Records for the task:

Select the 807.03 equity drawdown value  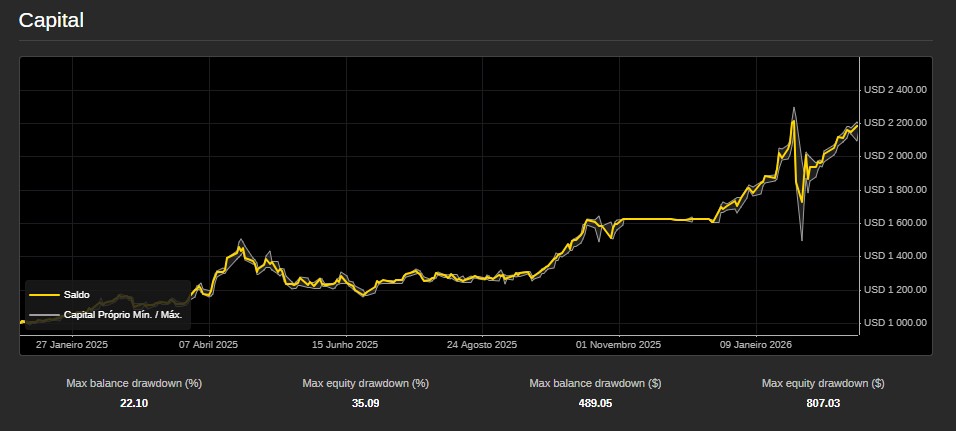click(823, 403)
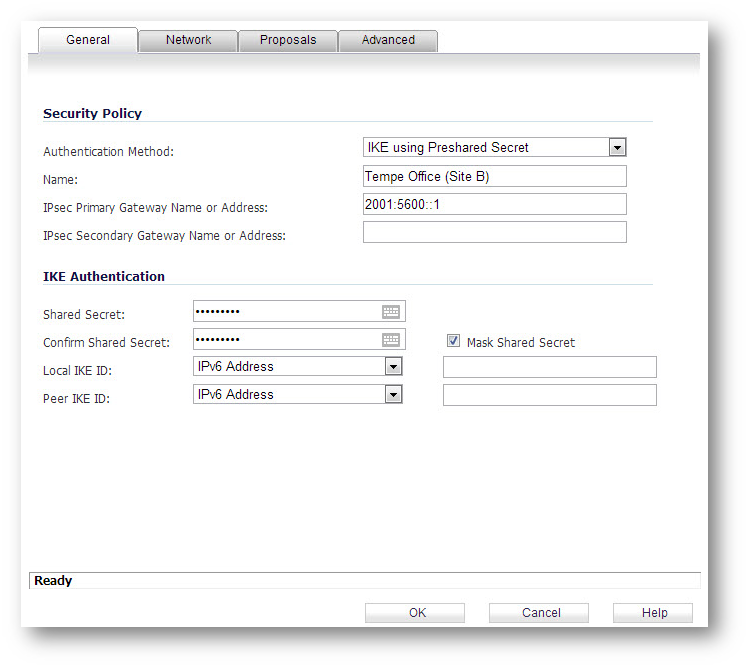Select the General tab
The height and width of the screenshot is (669, 750).
pyautogui.click(x=88, y=40)
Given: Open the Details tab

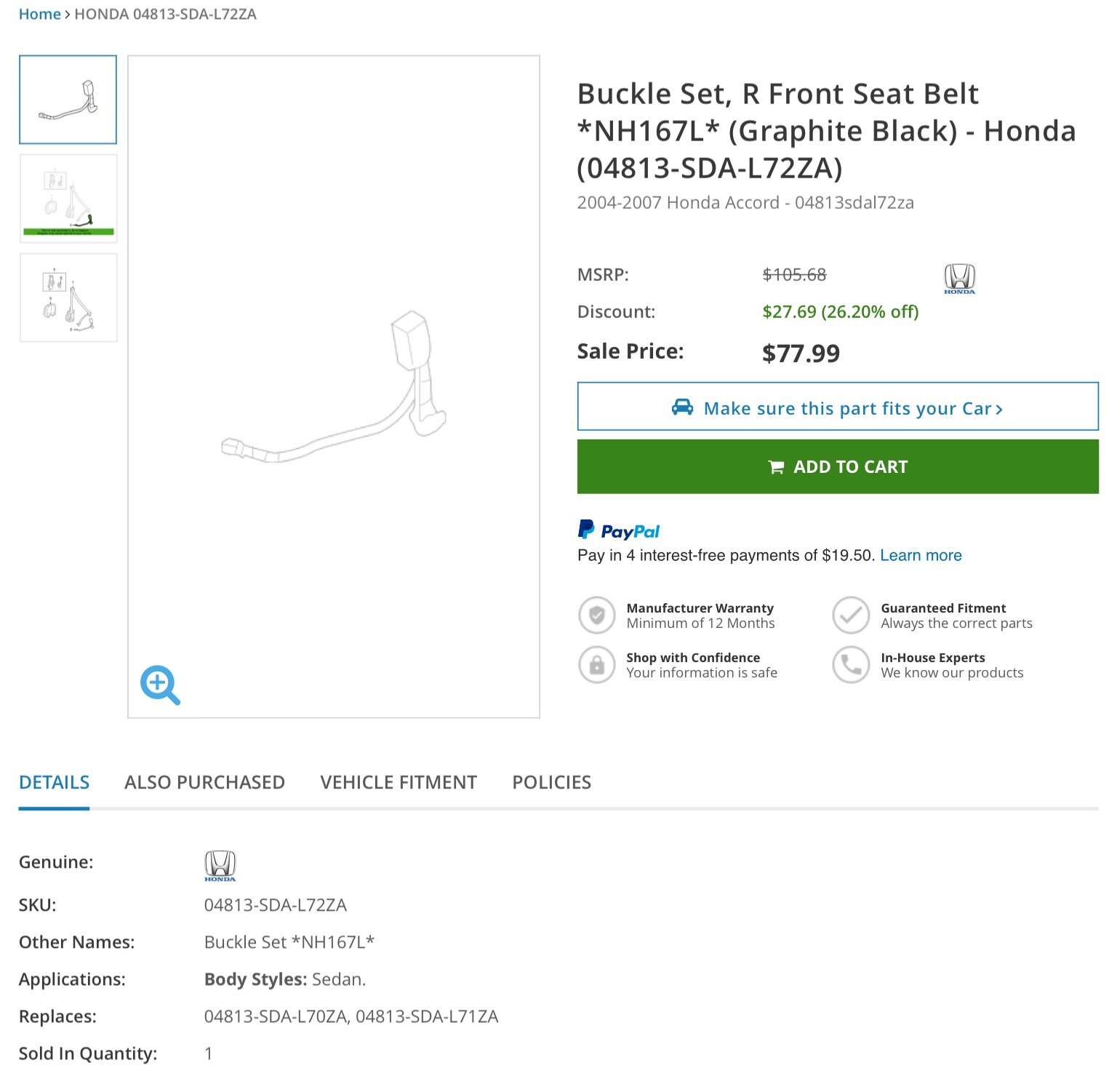Looking at the screenshot, I should pyautogui.click(x=54, y=782).
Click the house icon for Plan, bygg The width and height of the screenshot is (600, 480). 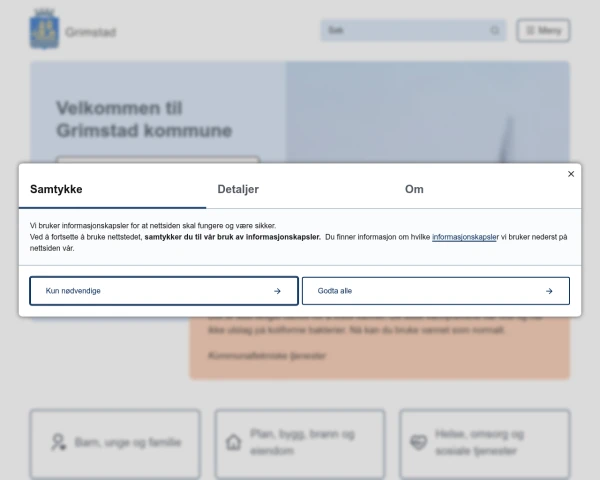tap(233, 442)
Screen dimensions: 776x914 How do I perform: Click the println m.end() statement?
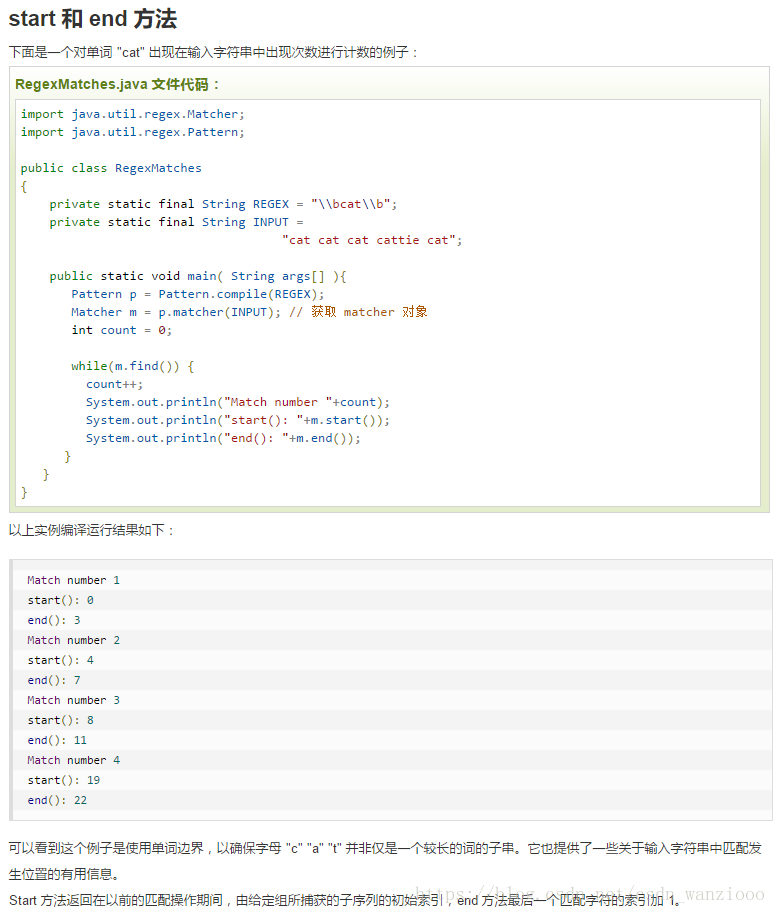point(223,438)
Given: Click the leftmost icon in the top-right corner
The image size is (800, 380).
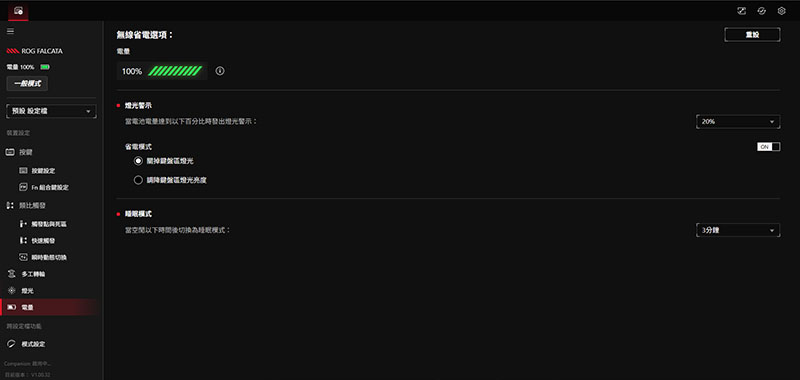Looking at the screenshot, I should [741, 11].
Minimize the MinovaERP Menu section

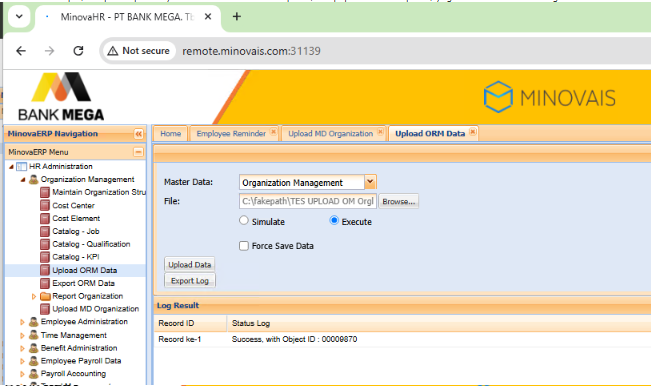tap(138, 152)
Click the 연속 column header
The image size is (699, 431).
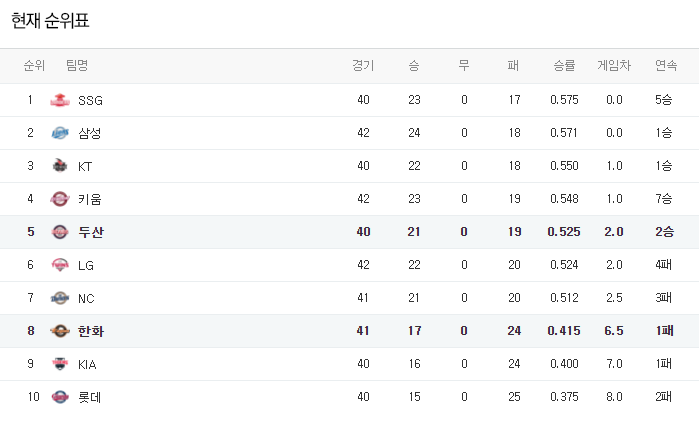(665, 66)
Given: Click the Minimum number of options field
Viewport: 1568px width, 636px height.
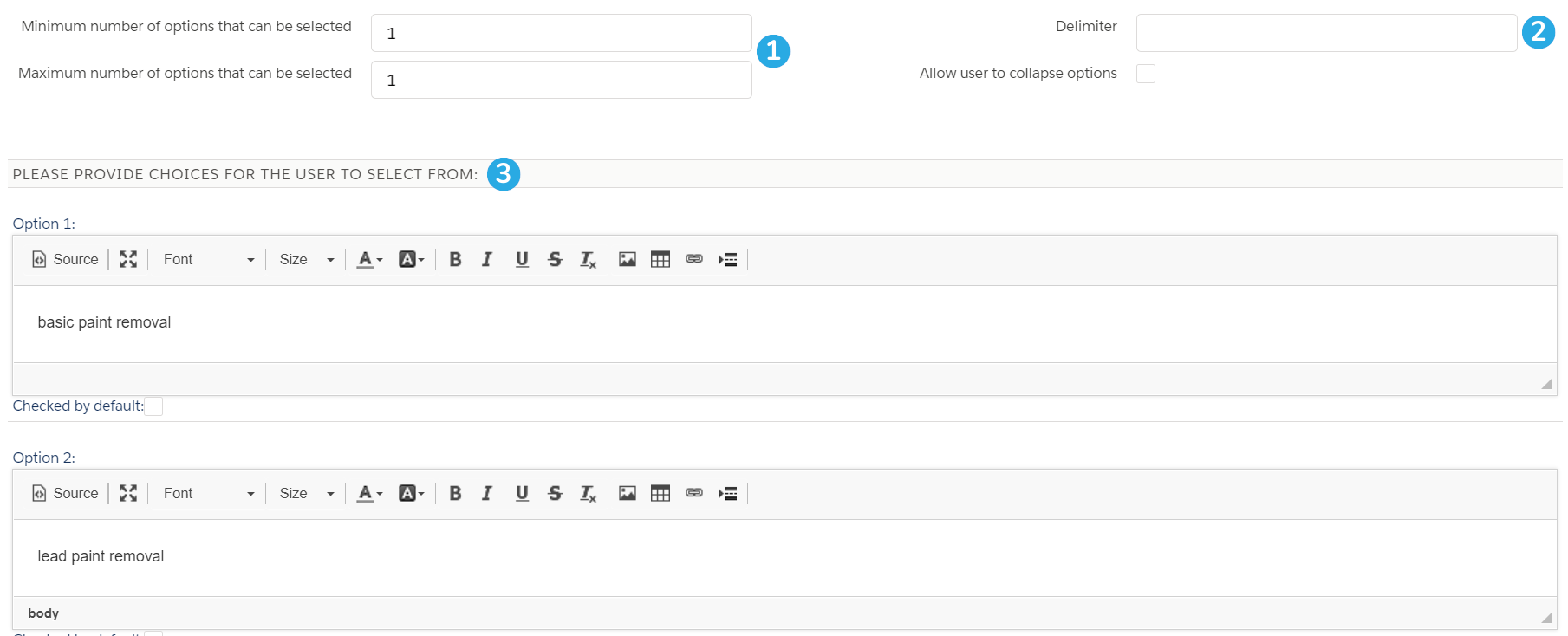Looking at the screenshot, I should click(562, 33).
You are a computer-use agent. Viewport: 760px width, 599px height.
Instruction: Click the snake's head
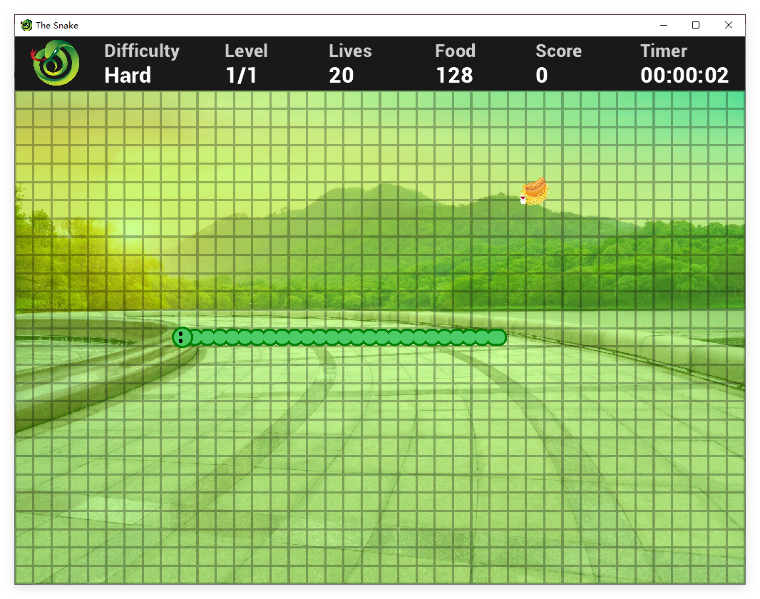coord(182,337)
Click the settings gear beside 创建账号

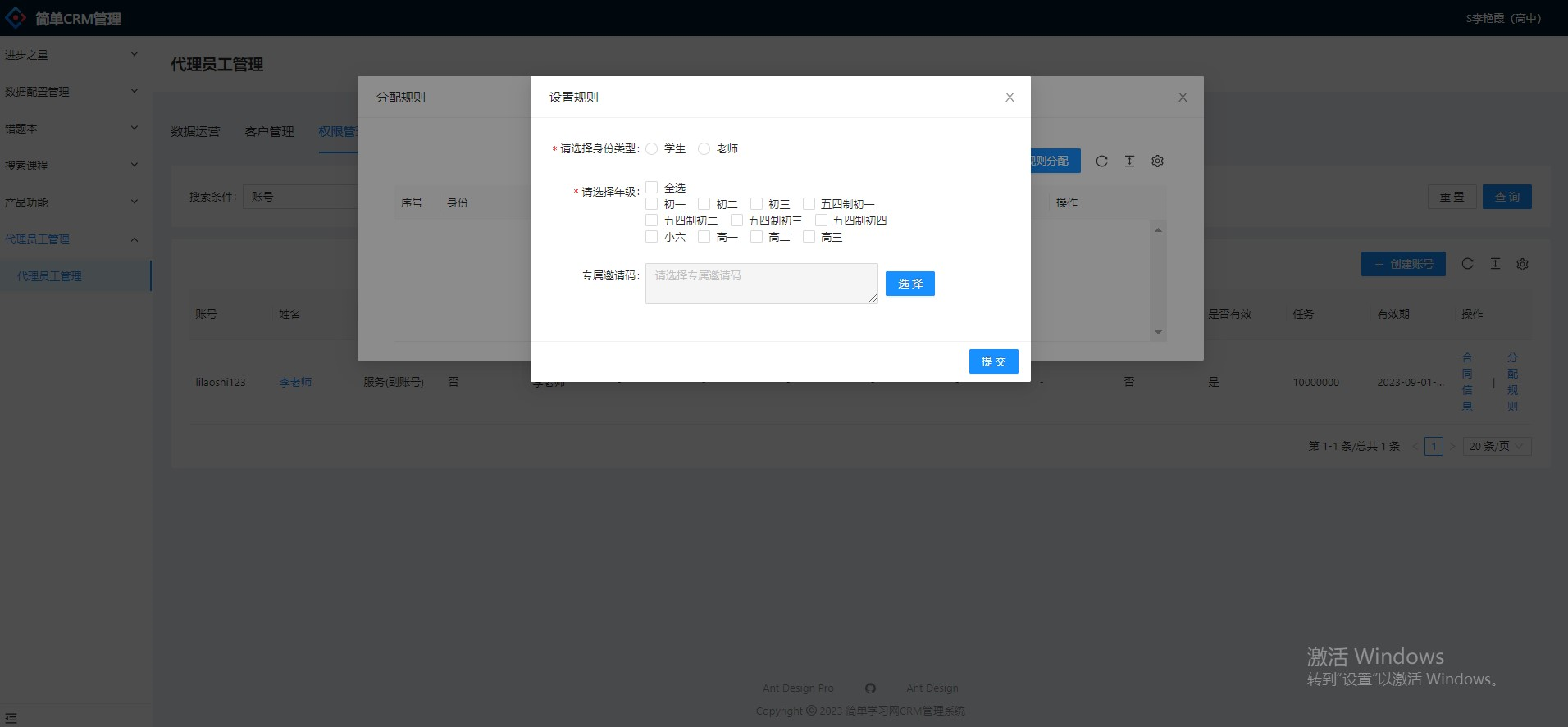[1522, 265]
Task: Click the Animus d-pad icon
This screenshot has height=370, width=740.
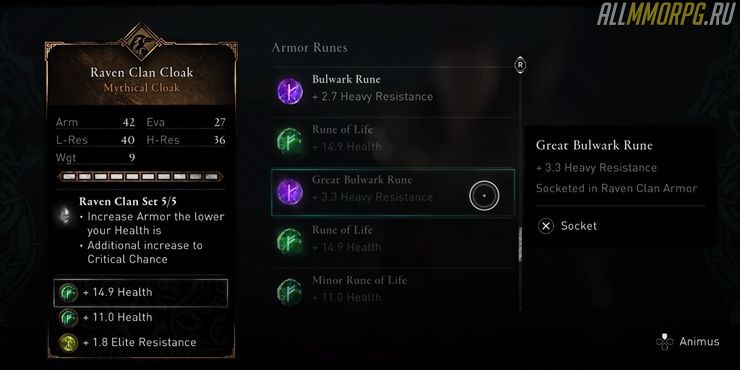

Task to complete:
Pictures don't belong in the copy. Retype exactly the lines from the one with "Given: Click the leftmost" through the last line of the records.

Answer box:
Given: Click the leftmost icon in the top-right corner
The image size is (800, 380).
Looking at the screenshot, I should [741, 11].
Minimize the MinovaERP Menu section

tap(138, 152)
Click the 연속 column header
The image size is (699, 431).
(665, 66)
Given: Click the Minimum number of options field
Viewport: 1568px width, 636px height.
Looking at the screenshot, I should click(562, 33).
You are a computer-use agent. Viewport: 760px width, 599px height.
Instruction: Click the snake's head
coord(182,337)
Click the settings gear beside 创建账号

[1522, 265]
Task: Click the Animus d-pad icon
This screenshot has height=370, width=740.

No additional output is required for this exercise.